● **What to produce**
Convert the text of the entries below into a JSON list of strings, with one string per line and no strings for blank lines. Omit the pictures from your answer.

● **Information supplied**
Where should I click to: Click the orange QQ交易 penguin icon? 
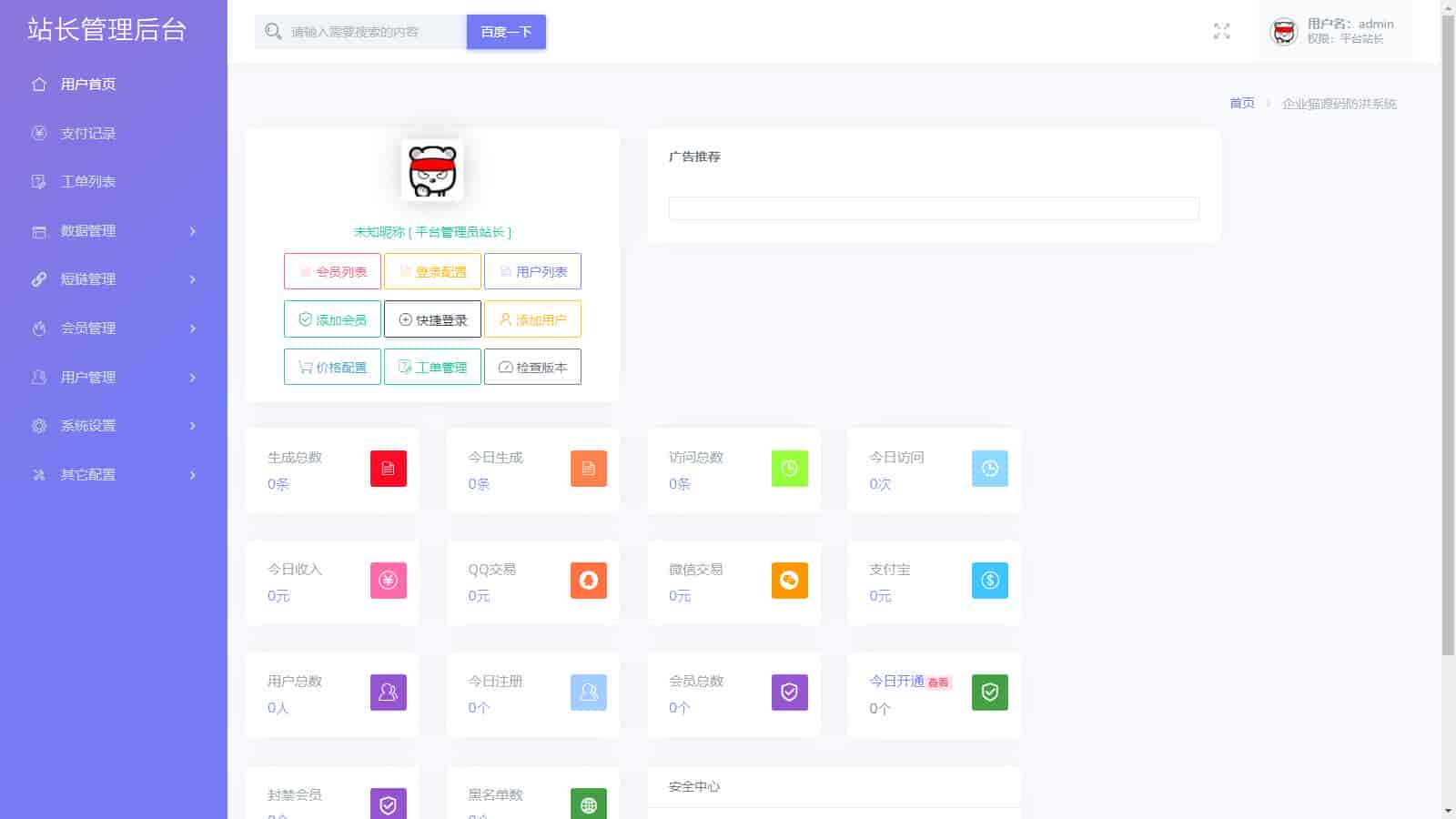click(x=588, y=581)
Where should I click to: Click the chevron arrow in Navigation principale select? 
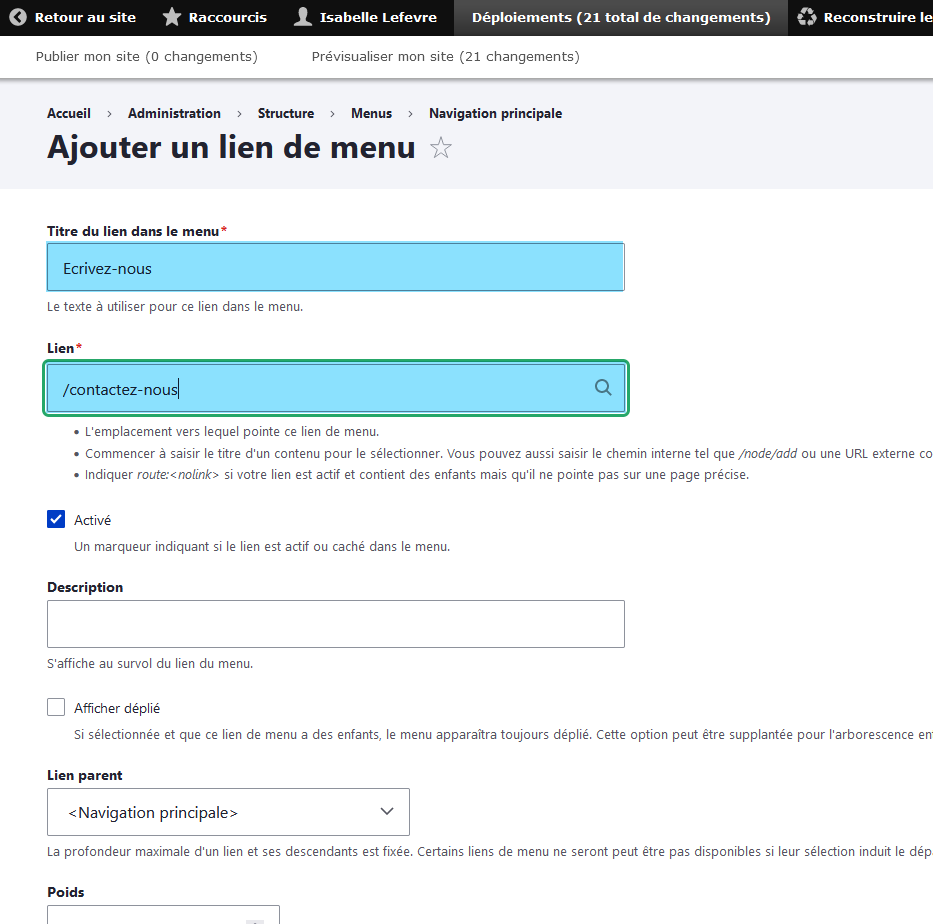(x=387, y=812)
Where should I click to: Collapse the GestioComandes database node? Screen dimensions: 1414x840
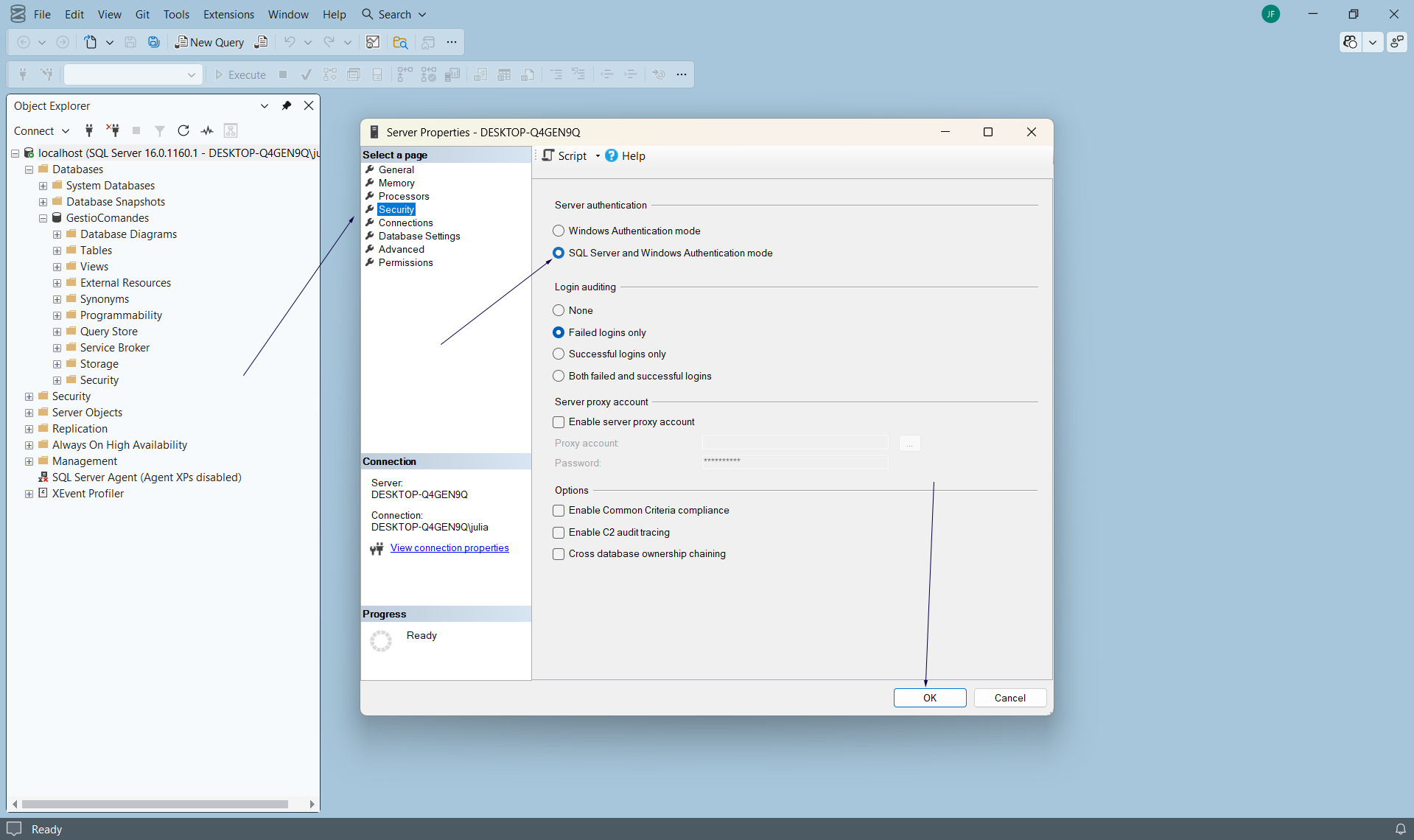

● **Response to this task**
[
  "Where should I click to: Click the orange QQ交易 penguin icon? ",
  "click(x=588, y=581)",
  "Where should I click to: Click the chevron arrow in Navigation principale select? ",
  "(x=387, y=812)",
  "Where should I click to: Collapse the GestioComandes database node? Screen dimensions: 1414x840"
]